Ebony is my second most favorite wood. Don't like Rosewood as it is too soft. Desert Ironwood (from the Arizona/Mexico area) is very hard and brightens up the sound. Purpleheart is stringy and splits easily. Other woods I have tried don't seem to have any special qualities that make them better than or as good as the ones mentioned.
I keep the top mass pretty small, no more than .090 in height. Haven't tried a lot of testing on this, but "think" it sounds better. Otherwise the effect of the top is magnified.
3. Grain direction is critical. I try to keep the grain within the area of perpendicular to either face of the bridge (I sand mine to a 9 degree taper). If it gets too far off the sound mellows noticably. I end up discarding a lot of blanks, any where the grain is more than about 10 degrees out of the desired range.
4. Can't beat good old Maple. Line density has a minor effect and varies dramatically over a single board sometimes. Doesn't seem to relate to any change in sound though.

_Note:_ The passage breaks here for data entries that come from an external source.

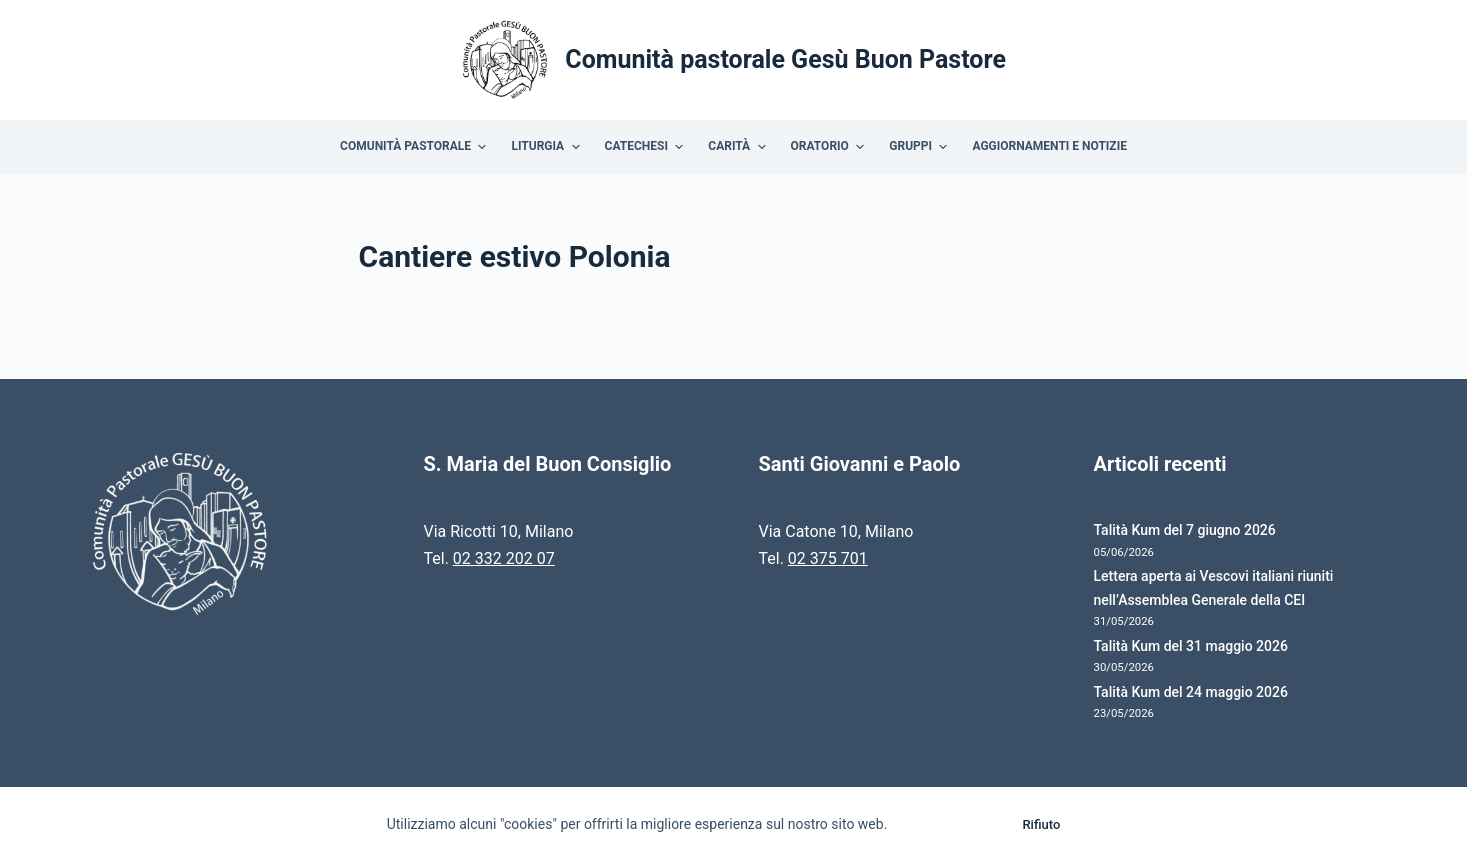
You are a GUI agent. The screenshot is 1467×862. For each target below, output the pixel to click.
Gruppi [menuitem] (920, 147)
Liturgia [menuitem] (547, 147)
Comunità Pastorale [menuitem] (415, 147)
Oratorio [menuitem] (830, 147)
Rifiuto (1041, 824)
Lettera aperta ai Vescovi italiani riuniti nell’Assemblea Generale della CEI (1214, 587)
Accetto (949, 824)
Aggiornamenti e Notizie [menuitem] (1049, 146)
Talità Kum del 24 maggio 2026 (1191, 692)
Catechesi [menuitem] (647, 147)
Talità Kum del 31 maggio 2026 (1191, 646)
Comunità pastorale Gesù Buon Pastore (785, 59)
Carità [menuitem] (739, 147)
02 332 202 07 (504, 558)
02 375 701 (828, 558)
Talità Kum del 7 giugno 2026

No other wood that I have tried works as well. Anything you gain in one area you lose in another (clarity, sustain, "pop", etc.) Density is a partial determinant of how the Maple will sound. High density gives greater sustain and clarity, low density greater "pop". However in the middle range of measurements things are not predictable.
My one piece of submerged maple worked very well. All my banjos now sport bridges made of it. A excellent, balanced sound with a good compromise of clarity and sustain.
All other woods don't work as well as maple, and I have tried a bunch.
I like the 2-foot design as it is very stiff and efficient. Makes a louder bridge as it doesn't flex.